Friday afternoon will be crazy with my in-laws here and the babies at daycare. Maybe we'll pick up the babies early so that my inlaws can play with them while I get some alone time. I told my mom that I'm going to go out to breakfast on Saturday morning while she, my stepdad, and my inlaws hang with the kids. I think she thought I was joking. Mom? (She reads my blog.) I'm only half-joking!

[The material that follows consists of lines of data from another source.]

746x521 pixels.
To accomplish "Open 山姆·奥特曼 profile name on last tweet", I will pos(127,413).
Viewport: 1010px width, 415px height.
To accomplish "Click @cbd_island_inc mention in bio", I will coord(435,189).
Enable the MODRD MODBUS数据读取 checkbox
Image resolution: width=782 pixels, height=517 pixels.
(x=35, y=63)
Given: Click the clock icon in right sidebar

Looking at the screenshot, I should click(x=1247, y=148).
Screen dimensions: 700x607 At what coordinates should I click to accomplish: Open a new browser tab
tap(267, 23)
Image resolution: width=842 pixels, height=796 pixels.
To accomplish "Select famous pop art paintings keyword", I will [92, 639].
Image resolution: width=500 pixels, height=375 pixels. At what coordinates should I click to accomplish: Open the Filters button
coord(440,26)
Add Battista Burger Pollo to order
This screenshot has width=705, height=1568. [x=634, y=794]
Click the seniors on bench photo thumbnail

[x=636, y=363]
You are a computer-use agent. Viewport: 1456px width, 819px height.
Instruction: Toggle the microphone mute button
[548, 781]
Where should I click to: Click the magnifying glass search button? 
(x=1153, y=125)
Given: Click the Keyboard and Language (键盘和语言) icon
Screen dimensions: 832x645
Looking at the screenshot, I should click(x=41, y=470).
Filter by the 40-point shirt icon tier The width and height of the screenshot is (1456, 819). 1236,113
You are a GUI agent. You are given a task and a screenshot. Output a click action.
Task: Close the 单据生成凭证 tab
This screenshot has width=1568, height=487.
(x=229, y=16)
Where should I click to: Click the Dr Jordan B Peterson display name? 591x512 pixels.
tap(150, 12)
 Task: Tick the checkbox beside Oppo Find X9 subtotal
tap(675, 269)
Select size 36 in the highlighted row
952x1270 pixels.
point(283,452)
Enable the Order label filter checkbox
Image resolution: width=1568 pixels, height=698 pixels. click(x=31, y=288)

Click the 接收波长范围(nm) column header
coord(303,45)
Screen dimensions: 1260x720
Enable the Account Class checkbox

For now, I'm off to call the caterer.

6 comments:

Christine said...

I hope the memorial gives you some peace and closure. Glad things are better.

Yankee T said...

Things sound much better on the baby front. I'm sure you will make the memorial service beautiful and perfect for John and his legacy of love. Thinking of you-

soralis said...

You have a lot on your plate right now, thinking of you.

~ Jolene said...

poor babies! Gosh, you've had it rough recently. I'm so sorry. I truly hope the babies are back to themselves completely soon. Good luck with John's memorial...I'm sure it will be nothing short of amazing and his memory will be honored beautifully.

Me said...

So many people live their entire life and never experience that happiness that you speak of with John. It's so unfair that it was so short lived but you were meant to experience it so that you'll never settle for anything less. In time when you're ready, you'll have that ideal to strive for. It's just one of the many gifts John gave you and continues to give to you. I hope you are able to find peace and comfort in your memories each and every day.

Anonymous said...

Glad to hear the kids are both doing better.

Good luck this week/weekend. I hope you do get some time to yourself and you can find some peace.